Friday, August 11, 2006

Day 7 - On a Day Like This

Today's morning devotional was led by the regular devotional leader (who had been gone most of the week). He gave a message that began with a pair of inspirational videos. The first one was called That's My King, and the second was called Never Been Unloved. The first video inspired me, but I had already seen it on my first day of my first trip. The second video moved me to tears. I needed that.

Later during the devotional, the devotional leader led us in a round of "On a Day Like This" which is a song that I remember from my first trip.

The rest of the team had been to a different house during the time that I visited the clinic. Before we went to our assigned house for today, one of the people from the group drove me to the Walgreen's pharmacy to pick up my prescription. I was worried that I would not be able to go to work, because the pills indicated that they needed to stay at room temperature. But since they had to be taken only two times a day, I could leave the bottle at Camp Rowley after taking one pill. The eye drops were a potential problem, since they couldn't be left in the heat, but I put them into a Ziploc bag and put that into one of our coolers. Finally, since the side-effects of the pills included "nausea, dizziness, and sun-sensitivity," I drank extra water, decided not to transport debris outside the house unless absolutely necessary, and decided to put on a couple of layers of sunblock.

We would be working with a man named Steve today. Chuck was reassigned to work with some of the people who oversee the decision-making for Hilltop Rescue and Relief. Brendan insisted on showing them the work that was being done firsthand, and the best person for that job was Chuck. To me, Steve was just as dedicated, just as motivating, and just as hard-working, even if he was not the same as Chuck.
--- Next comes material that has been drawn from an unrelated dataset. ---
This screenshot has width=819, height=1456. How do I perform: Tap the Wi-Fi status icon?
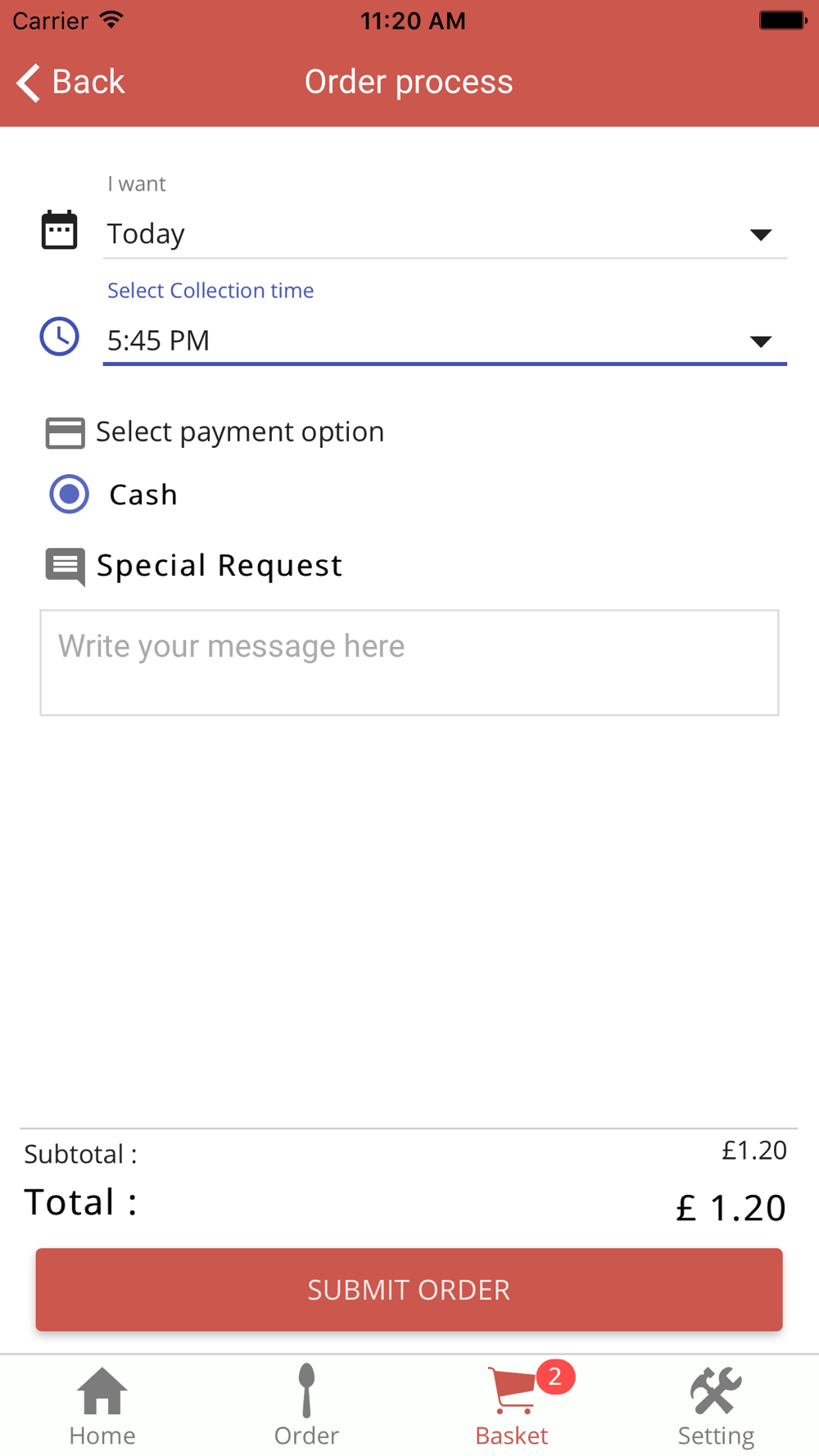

We met the home owners after stopping to ask for directions. We were in for a special treat today: the home owners had been visiting their house over the past months, spending their weekends removing muck and debris. The house was empty enough and dry enough that I did not need a mask inside until we started working on the drywall. I opened windows in the rooms of the house, and when one wouldn't stay open, Steve suggested: "break off a piece of the baseboard in the house, and wedge the window open with it." That worked perfectly.

We started working on removing woodwork from the house, and I noticed how different I felt, holding a hammer and a pry bar that hadn't been spray painted bright orange. It wasn't that the tools weren't useful, it was that they weren't familiar. They weren't as easily visible against the backdrop of a gutted house.

We broke for lunch, and sat in the van to eat. Steve turned the engine on and used the air-conditioner, which gave us a welcome reprieve from the hot sun outside. There weren't many places for shade, so I was glad to be inside a vehicle where I wouldn't feel the burning of the sun on my sensitized skin. I asked a woman from the group to help me take my eye drops. I am squeamish about anything or anybody touching parts of my eyes (myself included), so eye drops aren't easy for me to take. With no mirror, I could not give them to myself. The woman I asked was finished administering the eye drops before I could tense up.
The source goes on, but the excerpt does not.